---------- DATA EXTRACT ----------
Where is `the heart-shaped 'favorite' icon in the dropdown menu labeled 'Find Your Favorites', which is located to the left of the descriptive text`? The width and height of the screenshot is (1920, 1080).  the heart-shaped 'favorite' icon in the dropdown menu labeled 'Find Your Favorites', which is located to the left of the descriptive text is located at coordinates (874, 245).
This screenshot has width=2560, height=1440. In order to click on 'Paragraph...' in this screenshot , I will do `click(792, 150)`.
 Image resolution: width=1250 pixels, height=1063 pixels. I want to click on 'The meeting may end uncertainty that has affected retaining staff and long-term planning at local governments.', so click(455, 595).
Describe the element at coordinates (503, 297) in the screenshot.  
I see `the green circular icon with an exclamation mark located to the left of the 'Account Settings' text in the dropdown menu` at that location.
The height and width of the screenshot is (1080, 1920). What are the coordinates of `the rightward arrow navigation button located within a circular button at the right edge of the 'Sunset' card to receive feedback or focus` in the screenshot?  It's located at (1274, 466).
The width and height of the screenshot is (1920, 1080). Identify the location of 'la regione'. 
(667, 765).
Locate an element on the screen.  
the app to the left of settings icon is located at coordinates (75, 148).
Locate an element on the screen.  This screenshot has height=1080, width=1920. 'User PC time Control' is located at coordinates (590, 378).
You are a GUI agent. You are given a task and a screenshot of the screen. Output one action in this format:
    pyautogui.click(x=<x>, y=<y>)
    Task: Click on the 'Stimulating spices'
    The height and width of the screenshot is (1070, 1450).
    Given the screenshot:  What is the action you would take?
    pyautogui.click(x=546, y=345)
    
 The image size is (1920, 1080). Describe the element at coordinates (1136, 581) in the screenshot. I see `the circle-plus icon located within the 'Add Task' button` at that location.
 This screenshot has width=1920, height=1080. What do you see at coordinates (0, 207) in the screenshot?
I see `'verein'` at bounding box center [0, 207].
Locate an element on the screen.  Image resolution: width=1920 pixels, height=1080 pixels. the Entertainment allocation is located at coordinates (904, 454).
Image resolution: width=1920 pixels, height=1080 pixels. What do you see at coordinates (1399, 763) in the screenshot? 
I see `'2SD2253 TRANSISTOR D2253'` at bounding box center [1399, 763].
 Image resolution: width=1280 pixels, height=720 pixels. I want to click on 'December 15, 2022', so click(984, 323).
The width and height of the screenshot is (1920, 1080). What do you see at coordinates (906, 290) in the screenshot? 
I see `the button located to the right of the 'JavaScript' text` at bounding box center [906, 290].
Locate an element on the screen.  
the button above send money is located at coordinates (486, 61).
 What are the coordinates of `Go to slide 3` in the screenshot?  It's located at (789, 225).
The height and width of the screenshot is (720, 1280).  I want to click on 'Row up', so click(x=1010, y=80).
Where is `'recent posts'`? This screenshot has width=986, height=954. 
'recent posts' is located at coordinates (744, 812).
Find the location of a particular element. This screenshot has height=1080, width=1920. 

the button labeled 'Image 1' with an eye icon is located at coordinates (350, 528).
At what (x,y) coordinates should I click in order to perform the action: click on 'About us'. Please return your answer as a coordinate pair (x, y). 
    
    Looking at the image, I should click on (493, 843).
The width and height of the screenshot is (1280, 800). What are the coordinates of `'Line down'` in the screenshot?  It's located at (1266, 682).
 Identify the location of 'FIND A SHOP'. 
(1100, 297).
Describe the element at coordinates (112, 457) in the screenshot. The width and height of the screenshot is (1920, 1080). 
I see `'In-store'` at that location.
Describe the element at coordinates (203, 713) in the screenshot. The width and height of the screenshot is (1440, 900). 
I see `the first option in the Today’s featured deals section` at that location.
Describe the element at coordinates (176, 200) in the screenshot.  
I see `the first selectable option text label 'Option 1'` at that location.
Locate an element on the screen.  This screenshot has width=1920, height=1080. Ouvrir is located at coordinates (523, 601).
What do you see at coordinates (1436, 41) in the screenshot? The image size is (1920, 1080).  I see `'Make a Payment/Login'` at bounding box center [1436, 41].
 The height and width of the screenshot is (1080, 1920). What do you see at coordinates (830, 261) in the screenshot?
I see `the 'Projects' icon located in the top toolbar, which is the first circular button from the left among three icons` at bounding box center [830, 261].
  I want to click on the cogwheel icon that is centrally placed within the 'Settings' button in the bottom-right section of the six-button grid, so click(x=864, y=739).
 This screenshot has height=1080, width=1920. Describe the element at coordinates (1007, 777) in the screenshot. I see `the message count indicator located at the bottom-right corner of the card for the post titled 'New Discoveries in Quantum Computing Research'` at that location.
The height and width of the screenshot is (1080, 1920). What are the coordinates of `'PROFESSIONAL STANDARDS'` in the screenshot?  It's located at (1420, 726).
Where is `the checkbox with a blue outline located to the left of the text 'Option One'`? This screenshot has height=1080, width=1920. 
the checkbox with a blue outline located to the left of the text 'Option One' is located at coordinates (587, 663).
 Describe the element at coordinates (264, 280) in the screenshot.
----------
Rewrite the records starting at the line containing "Image resolution: width=1920 pixels, height=1080 pixels. What" and ending at the line containing "at (789, 225).", both lines included, with every "screenshot" changed to "screen capture" and nothing else altered.

* _OUTPUT BELOW_:
Image resolution: width=1920 pixels, height=1080 pixels. What do you see at coordinates (1399, 763) in the screen capture? 
I see `'2SD2253 TRANSISTOR D2253'` at bounding box center [1399, 763].
 Image resolution: width=1280 pixels, height=720 pixels. I want to click on 'December 15, 2022', so click(984, 323).
The width and height of the screen capture is (1920, 1080). What do you see at coordinates (906, 290) in the screen capture? 
I see `the button located to the right of the 'JavaScript' text` at bounding box center [906, 290].
Locate an element on the screen.  
the button above send money is located at coordinates (486, 61).
 What are the coordinates of `Go to slide 3` in the screen capture?  It's located at (789, 225).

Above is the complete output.